La vida, después del cautiverio, fue extremadamente difícil para ella. Siente que la gente le recrimina no haberse comportado como una víctima. Su fortaleza, ante los ojos de los desconfiados, pareció una desventaja.
Padre lejos, madre cerca
En los ochos años en los que Natascha no estuvo en su casa, Brigitta Sirny-Kampusch no cambió la cerradura de la puerta ni su auto. Quería que, si ocurría el milagro y su hija volvía, pudiera entrar a su casa y reconocer el coche. Brigitta, en 2008, recurrió a los tribunales para desmentir a un ex juez que la acusó de maltratar, abusar de su hija y de haber planificado el secuestro. El funcionario perdió la partida y fue condenado por sus dichos. Era cierto que la relación de Brigitta con Natascha no había sido de las mejores, pero hoy mantienen una buena relación. Brigitta, que hoy tiene 70 años, hizo catarsis en su propio libro: Años desesperados.
Como suele suceder en estos casos mediáticos, su padre también escribió un libro con un periodista británico. Pero fue demasiado lejos y puso en duda que Natascha pasara gran parte de su cautiverio en un pequeño sótano debajo del garage del secuestrador. Natascha no se lo perdonó.

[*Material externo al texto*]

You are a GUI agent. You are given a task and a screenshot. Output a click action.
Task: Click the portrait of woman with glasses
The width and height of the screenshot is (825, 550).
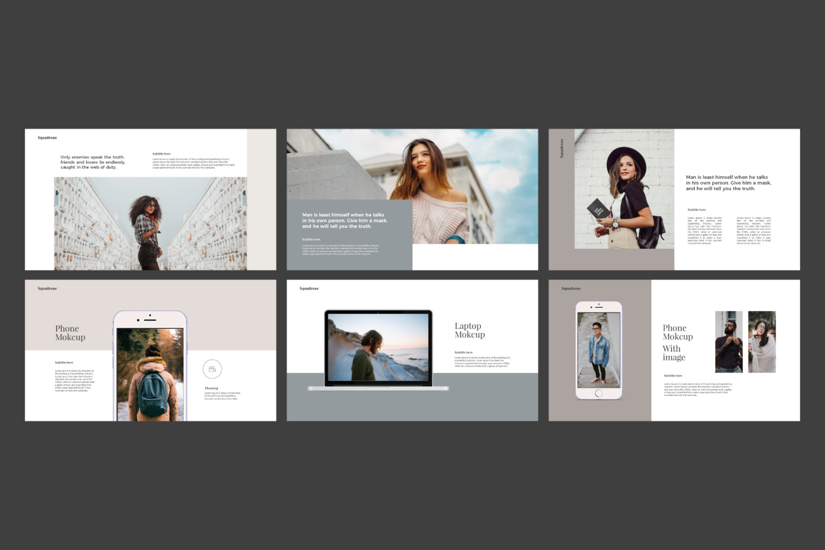coord(762,342)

La joven hoy tiene 33 años y una buena posición económica gracias a las diferentes ocupaciones que fue teniendo a lo largo del tiempo: presentadora de televisión, autobiógrafa, guionista, escritora de no ficción y diseñadora de ropa y alhajas. Por supuesto, cada semana concurre a su sesión de terapia. Las dudas que flotan alrededor de su historia la siguen mortificando. A la pregunta sobre si es feliz, en uno de los tantos reportajes que le hicieron, respondió: “Creo que sí”. A la cadena austríaca ORF, al cumplirse los 15 años de su gran escape le resumió: “Él admiraba a Adolf Hitler y quería hacerme sentir como una víctima del nazismo (...) Me daba muy poco de comer, casi nada de ropa, me humillaba, me hacía hacer trabajos pesados y rapaba mi cabeza”. Natascha, en su propio campo de tortura, llegó a pesar 38 kilos.
Luego de haber pasado una larga temporada en el infierno, es probable que Natascha tenga hoy su propio calendario. Y que, cada 23 de agosto, ella celebre con un dejo de amargura su independencia. El mundo que encontró, fuera del encierro, no ha sido muy amable con ella.